Leaf Spot Explained

Leaf spot is a common issue seen throughout canopies of the Carolinas. What do these spots mean? Your tree has an infection. Think about how chickenpox shows up in humans. Small bumps appear to let you know a virus is present. A similar thing happens in trees. In the case of Leaf Spot, darkened spots appear to let you know the tree is sick.

Why You Should Care

Leaf spot diseases weaken trees and shrubs by interrupting photosynthesis – the process by which a plant makes its food. Most leaf spot diseases affect only a small percentage of the plant’s overall leaf area and are a minor stress on the health of the plant. However, leaf spot diseases should be taken more seriously if they result in moderate to complete leaf loss 2-3 years in a row. Leaf spot diseases can of be of fungal, bacterial, or viral origin, but fungally-based diseases predominate. 

 

Easy To Spot

Take a look at the leaves on your trees. You’ll want to notice any dark spots present either in a central cluster or in rings. Now, look at the new growth on that same tree.
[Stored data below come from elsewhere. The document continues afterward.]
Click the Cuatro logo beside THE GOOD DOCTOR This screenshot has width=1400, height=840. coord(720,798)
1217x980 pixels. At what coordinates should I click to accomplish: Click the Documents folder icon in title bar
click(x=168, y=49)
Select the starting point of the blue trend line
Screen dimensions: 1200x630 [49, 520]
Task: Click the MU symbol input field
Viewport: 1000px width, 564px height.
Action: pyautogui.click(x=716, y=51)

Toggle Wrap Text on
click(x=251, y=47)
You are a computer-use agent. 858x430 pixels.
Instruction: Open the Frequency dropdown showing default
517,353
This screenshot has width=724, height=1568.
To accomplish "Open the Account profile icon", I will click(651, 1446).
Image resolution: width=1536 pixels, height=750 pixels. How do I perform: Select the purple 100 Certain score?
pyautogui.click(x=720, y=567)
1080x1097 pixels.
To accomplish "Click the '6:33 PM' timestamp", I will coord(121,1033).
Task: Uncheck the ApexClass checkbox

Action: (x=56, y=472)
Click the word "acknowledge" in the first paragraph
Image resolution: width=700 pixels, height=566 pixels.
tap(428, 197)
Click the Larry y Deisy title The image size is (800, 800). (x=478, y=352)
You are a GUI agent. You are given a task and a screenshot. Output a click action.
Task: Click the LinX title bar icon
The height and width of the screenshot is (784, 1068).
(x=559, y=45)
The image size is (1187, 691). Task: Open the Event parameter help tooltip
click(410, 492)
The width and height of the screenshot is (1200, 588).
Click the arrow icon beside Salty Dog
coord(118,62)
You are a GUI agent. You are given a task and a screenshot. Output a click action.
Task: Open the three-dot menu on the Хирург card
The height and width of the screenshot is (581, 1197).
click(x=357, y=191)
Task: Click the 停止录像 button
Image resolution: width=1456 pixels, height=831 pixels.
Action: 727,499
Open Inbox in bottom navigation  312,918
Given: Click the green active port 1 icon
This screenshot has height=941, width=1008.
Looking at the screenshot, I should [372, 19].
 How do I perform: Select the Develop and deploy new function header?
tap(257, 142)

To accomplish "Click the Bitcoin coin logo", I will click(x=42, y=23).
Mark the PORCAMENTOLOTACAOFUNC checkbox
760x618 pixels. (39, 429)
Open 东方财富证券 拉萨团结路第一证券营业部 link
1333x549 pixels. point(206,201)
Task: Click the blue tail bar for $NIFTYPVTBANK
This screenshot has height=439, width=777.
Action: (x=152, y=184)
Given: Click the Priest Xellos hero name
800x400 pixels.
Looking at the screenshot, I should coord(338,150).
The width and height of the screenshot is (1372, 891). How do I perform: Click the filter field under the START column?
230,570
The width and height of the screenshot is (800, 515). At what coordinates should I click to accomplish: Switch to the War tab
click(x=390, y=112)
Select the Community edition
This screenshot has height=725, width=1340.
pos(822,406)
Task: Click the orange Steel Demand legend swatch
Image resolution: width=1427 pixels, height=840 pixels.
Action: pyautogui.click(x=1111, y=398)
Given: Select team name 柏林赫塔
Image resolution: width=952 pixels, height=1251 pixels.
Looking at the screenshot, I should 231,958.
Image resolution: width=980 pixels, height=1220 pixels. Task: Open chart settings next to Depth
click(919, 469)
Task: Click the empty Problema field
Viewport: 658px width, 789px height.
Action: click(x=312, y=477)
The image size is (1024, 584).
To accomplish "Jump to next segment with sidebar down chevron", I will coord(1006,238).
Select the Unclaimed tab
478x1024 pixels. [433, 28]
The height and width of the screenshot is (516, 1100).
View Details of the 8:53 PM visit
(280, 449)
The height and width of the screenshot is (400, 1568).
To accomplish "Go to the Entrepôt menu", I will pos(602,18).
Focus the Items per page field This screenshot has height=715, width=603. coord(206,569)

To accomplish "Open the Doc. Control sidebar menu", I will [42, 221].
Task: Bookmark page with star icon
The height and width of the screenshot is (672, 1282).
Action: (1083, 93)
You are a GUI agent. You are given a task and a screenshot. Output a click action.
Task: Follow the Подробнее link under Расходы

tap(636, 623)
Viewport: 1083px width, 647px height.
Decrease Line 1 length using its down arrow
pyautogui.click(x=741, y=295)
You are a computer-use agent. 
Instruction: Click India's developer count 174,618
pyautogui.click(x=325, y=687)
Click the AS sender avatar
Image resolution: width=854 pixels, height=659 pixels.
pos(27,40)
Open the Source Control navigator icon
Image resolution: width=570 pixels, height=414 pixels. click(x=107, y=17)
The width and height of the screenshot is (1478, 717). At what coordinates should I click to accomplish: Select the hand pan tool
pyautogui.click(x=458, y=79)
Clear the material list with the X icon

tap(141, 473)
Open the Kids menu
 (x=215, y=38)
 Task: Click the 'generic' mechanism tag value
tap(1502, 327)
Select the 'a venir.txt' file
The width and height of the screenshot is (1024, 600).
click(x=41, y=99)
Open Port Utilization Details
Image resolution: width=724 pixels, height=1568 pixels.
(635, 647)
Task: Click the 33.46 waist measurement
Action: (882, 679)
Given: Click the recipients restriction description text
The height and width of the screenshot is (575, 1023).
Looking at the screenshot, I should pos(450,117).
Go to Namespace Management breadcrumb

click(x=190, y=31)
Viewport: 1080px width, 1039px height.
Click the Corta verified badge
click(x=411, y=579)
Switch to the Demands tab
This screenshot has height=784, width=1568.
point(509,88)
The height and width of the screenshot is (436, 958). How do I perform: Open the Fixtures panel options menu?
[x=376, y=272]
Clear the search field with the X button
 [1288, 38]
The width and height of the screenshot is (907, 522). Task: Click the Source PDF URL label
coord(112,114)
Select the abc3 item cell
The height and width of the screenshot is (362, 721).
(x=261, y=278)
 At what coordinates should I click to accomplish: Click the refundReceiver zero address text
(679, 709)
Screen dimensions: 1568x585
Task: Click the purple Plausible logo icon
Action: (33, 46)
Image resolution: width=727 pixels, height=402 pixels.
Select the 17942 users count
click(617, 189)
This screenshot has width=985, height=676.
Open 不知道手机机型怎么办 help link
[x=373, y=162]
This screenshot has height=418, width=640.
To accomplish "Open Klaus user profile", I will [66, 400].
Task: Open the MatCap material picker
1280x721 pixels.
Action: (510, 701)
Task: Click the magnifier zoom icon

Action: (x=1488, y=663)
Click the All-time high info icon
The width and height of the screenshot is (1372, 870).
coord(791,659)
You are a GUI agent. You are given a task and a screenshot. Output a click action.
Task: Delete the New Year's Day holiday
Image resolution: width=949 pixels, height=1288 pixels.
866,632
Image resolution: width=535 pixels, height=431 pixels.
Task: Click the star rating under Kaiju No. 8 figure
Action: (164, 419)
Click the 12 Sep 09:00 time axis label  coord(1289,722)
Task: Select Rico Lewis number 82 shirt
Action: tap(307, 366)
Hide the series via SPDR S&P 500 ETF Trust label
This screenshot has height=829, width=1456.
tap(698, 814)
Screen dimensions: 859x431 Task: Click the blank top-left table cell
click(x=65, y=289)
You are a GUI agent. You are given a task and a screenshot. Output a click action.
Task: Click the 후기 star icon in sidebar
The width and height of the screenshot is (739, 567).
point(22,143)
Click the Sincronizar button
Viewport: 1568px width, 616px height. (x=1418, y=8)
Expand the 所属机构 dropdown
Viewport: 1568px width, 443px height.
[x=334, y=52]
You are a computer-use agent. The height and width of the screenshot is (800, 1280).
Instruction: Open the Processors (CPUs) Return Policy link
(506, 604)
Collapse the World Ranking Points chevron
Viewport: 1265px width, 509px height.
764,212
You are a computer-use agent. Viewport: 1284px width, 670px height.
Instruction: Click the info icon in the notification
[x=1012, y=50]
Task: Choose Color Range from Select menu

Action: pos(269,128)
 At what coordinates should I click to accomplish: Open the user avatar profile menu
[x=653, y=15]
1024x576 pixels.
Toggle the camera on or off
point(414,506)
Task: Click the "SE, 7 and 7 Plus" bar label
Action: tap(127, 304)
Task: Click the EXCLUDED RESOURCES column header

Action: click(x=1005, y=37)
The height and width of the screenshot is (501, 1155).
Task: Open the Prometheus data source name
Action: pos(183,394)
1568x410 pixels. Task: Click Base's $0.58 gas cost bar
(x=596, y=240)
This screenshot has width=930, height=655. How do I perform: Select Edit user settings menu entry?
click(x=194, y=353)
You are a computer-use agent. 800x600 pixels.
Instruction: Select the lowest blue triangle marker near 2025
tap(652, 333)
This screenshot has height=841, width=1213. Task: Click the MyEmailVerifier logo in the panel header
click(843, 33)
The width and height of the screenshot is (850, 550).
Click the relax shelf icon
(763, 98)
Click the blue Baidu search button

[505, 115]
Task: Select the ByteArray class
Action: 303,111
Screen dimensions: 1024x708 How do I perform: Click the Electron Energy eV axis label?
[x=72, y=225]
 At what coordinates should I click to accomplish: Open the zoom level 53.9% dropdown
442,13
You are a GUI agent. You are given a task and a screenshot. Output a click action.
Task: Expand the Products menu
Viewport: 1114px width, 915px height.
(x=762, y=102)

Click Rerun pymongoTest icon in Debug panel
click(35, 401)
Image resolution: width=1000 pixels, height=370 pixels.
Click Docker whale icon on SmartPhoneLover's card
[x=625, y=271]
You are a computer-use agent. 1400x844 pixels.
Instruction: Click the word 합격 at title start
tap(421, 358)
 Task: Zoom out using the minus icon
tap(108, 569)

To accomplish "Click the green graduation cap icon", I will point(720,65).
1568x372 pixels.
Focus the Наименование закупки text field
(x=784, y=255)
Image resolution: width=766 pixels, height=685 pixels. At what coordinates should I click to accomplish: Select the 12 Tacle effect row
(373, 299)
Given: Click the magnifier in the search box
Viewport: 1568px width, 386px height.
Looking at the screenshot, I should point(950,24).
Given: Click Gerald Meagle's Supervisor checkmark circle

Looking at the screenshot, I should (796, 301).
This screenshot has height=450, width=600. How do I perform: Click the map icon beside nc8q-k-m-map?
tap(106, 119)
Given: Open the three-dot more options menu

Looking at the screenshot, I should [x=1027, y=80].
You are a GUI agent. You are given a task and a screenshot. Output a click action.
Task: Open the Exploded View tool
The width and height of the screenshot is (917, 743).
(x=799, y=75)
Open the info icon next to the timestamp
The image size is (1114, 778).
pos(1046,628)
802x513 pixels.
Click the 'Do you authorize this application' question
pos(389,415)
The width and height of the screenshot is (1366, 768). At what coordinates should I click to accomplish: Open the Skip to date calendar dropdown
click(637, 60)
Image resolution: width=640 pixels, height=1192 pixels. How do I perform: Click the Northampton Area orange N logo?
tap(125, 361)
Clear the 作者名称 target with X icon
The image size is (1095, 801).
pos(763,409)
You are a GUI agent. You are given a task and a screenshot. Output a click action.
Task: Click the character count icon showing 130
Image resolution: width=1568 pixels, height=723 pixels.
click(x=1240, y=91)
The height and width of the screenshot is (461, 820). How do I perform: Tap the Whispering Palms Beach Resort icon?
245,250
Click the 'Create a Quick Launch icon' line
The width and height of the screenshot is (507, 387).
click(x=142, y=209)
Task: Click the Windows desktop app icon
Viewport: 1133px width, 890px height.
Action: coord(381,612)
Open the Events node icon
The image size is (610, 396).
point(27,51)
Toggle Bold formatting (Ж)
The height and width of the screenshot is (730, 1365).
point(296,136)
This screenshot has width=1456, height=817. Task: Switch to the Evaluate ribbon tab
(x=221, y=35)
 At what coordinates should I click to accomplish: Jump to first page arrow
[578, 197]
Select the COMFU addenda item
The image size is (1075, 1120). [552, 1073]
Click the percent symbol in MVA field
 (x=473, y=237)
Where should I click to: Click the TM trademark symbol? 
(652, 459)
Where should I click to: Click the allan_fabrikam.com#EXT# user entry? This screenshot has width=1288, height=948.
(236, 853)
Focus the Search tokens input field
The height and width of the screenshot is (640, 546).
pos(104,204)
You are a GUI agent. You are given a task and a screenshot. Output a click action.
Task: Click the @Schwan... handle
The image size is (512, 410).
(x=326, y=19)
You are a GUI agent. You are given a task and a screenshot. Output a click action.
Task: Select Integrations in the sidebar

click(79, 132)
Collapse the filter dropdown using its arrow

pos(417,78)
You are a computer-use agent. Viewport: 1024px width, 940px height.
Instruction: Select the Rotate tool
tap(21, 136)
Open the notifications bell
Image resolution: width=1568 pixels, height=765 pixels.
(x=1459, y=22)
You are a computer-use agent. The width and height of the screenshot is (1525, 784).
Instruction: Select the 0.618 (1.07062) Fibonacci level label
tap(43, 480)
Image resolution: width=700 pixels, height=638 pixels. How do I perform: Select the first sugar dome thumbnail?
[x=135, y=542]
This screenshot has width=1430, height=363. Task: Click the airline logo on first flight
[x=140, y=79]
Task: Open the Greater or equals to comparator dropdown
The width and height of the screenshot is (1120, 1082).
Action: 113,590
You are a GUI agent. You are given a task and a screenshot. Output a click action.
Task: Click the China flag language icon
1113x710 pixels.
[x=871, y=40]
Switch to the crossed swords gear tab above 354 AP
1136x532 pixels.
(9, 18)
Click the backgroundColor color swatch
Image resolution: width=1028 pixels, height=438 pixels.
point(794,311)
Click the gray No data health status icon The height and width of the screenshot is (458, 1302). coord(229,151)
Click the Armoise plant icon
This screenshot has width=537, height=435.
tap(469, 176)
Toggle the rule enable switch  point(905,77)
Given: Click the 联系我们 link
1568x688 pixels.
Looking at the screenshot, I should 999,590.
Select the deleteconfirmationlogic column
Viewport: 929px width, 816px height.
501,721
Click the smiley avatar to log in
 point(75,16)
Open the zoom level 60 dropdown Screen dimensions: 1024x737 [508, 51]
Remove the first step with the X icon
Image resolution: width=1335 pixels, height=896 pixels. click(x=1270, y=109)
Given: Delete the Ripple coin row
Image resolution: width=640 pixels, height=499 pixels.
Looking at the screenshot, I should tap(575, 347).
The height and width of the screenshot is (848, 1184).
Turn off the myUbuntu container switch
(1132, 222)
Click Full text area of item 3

Typically new growth will collapse quickly and have a slimy dark appearance.

 

Signs & Symptoms

  • Leaf spottingdistortion, and/or loss 

  • Pale, off-color foliage 

  • Cankers: dying bark/stem tissue, often circular in shape  

  • Reduced flowering & fruiting 

  • Increased disease susceptibility 

  • Stunted growth & development 

  • Visible spores upon magnification 

 

 

Treatment

Here at Carolina Tree Care we offer both traditional and organic foliar spray treatment options. Since it is the new growth that must be protected and fungi thrive in wet conditions, treatment throughout the early spring vulnerability period is crucial. Sanitation (prompt removal of dead and/or dying plant material) is also vital since it serves as a fungal reservoir to infect new growth. Multiple applications made 7-21 days apart during leaf expansion in the early spring (Mar-Apr) are typical.